Skip site navigation (1) Skip section navigation (2)

Re: SELECT COUNT(*) execution time on large tables (v9.0.4-1)

From: "David Johnston" <polobo(at)yahoo(dot)com>
To: "'Carlos Sotto Maior \(SIM\)'" <csotto(at)sistemassim(dot)com(dot)br>, <pgsql-general(at)postgresql(dot)org>
Subject: Re: SELECT COUNT(*) execution time on large tables (v9.0.4-1)
Date: 2011-05-27 20:48:42
Message-ID: 00b001cc1caf$77062e10$65128a30$@yahoo.com (view raw or flat)
Thread:
Lists: pgsql-general
Counting live data is inherently imprecise.  There are supposedly some
system tables that can give you rough numbers.

You would be better off figuring out an alternative method to get the data
you desire and stop continually recounting all 5.7M records.

══════════

Required work:
1. Decide whether each statement agrees with the mailing list reply above. For each, answer yes or no and quote the words that decide it. (a) The reply calls counting live data fully precise. (b) The reply says some system tables can give rough numbers. (c) The reply advises recounting all 5.7M records again and again.
2. Reproduce the mailing list reply above from "Date: 2011-05-27 20:48:42" to "you rough numbers.".

Dataset section:
══════════

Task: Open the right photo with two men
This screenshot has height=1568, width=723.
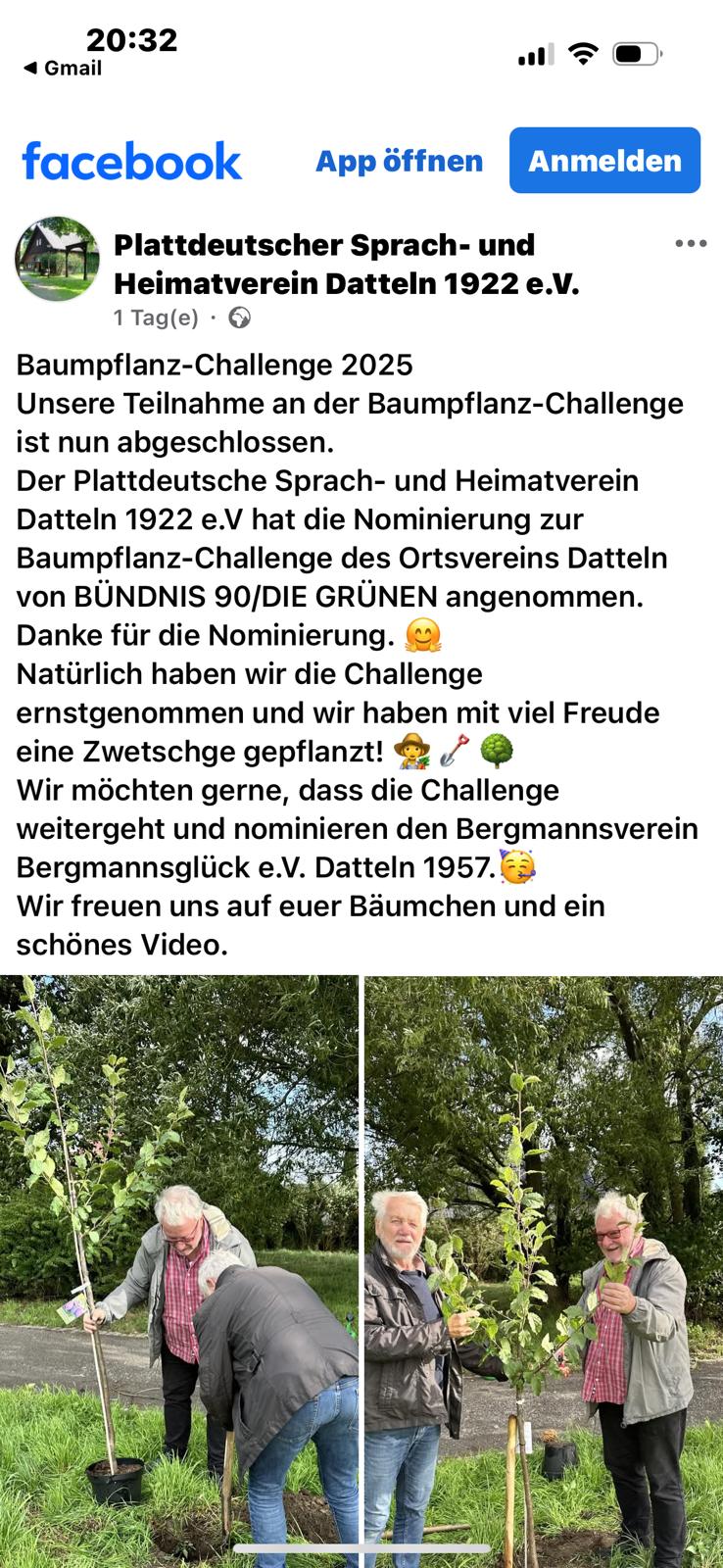Action: [544, 1269]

══════════

Solutions to the exercise:
1.
(a) No: "Counting live data is inherently imprecise."
(b) Yes: "There are supposedly some system tables that can give you rough numbers."
(c) No: "stop continually recounting all 5.7M records."

2.
Date: 2011-05-27 20:48:42
Message-ID: 00b001cc1caf$77062e10$65128a30$@yahoo.com (view raw or flat)
Thread:
Lists: pgsql-general
Counting live data is inherently imprecise.  There are supposedly some
system tables that can give you rough numbers.